The dual-mode locos were originally intended to optimise service through the new trans-Hudson tunnels between northern New Jersey and Manhattan then being planned by NJT. Passengers on the non-electrified Pascack Valley, Main and Bergen lines would have been able to reach New York without changing trains. But last autumn New Jersey Governor Chris Christie cancelled the new tunnels, part of the Access to the Region’s Core project.
However NJT’s ALP-45s can still be used on the Morris-Essex, Main and North Jersey Coast lines, providing more flexibility and allowing more passengers a one-seat ride to Manhattan Penn Station; about 40% of the NJT system is not electrified.

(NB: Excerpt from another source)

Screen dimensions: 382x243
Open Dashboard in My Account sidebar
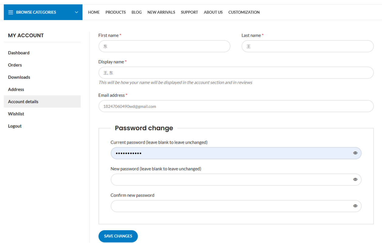click(x=19, y=53)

‘These new locomotives will have the benefit of being quieter, more fuel-efficient and more environmentally-friendly than the locomotives they’ll replace, some of which are 40 years old’, said NJT Executive Director James Weinstein at the Newark ceremony.
In diesel mode the new engines comply with the latest federal Tier 3 emissions requirements and incorporate a number of energy-saving features along with faster acceleration. The AC propulsion locos will cost around $310m, with delivery due to be completed by late 2012. Montréal suburban operator AMT has ordered 20 units costing $223m, with an option for 10 more.
* On May 11 NJT approved the route for a 1·1 km elevated extension of the Hudson-Bergen light rail line from West Side Avenue across Route 440 to a redevelopment zone along the Hackensack Riverfront.